Russia’s President Vladimir Putin has reportedly signed a law scrapping the age limit on the Russian military to those over 40 years old to serve in the war against Ukraine.
Previously the army had age limits of 18-40 years for Russians and 18-30 for foreigners, and comes amid a push to recruit more technical specialists, the BBC reported.
The new law, signed by Putin on Saturday Business Insider reported, also aims to recruit more medics, engineers and communications experts.
Ukrainian and Western military experts say Russia has lost an estimated 30,000 killed in its war. The U.K. government estimates the toll at about 15,000, the BBC reported. Russia gave a total of 1,351 of its troops killed in Ukraine on March 25 that hasn’t been updated.
Military analysts say Russia has more than 400,000 professional contract soldiers in its 900,000-strong active armed forces, and can mobilize about two million reservists, the BBC reported.
In comparison, Ukraine's army has an estimated 200,000 active troops and 900,000 reservists, though it has boosted those numbers since Russia’s invasion on Feb. 24, the news outlet reported.
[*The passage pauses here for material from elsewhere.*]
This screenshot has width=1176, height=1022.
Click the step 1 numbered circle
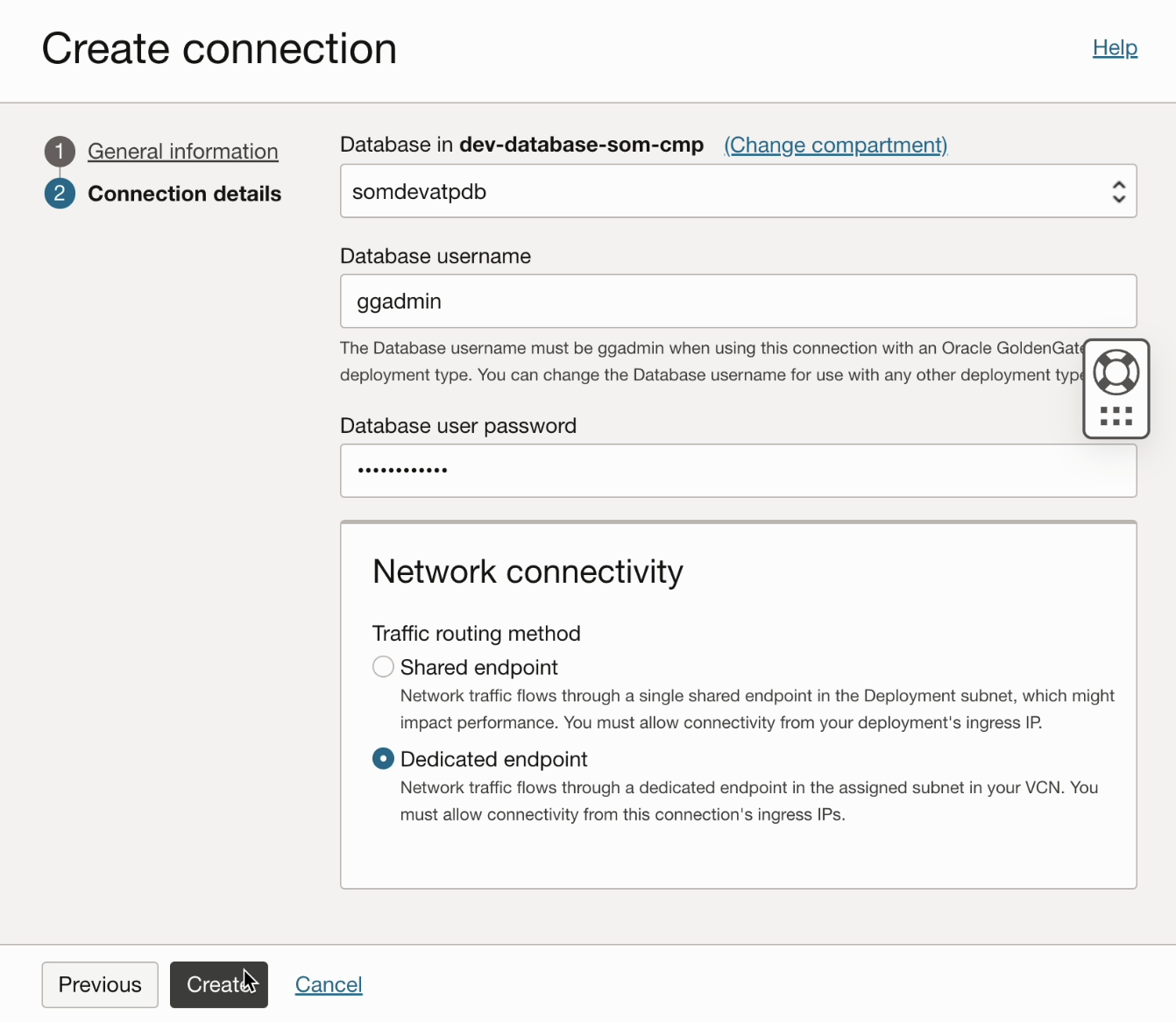(59, 151)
Under its current martial law, Ukraine forbids men aged 18 to 60 from leaving the country, demanding that they stay and fight.
According to Business Insider, UK intelligence officials recently said Russia's losses have caused serious problems for its invasion as it focuses on Ukraine's eastern Donbas region.
In one update, they said personnel problems had forced Russia to rely on mercenaries and irregular forces like militants from Chechnya rather than its main army, BI reported.
After weeks of apparent stasis in the attacks on the Donbas, Ukrainian officials have recently conceded Russia is gaining ground there.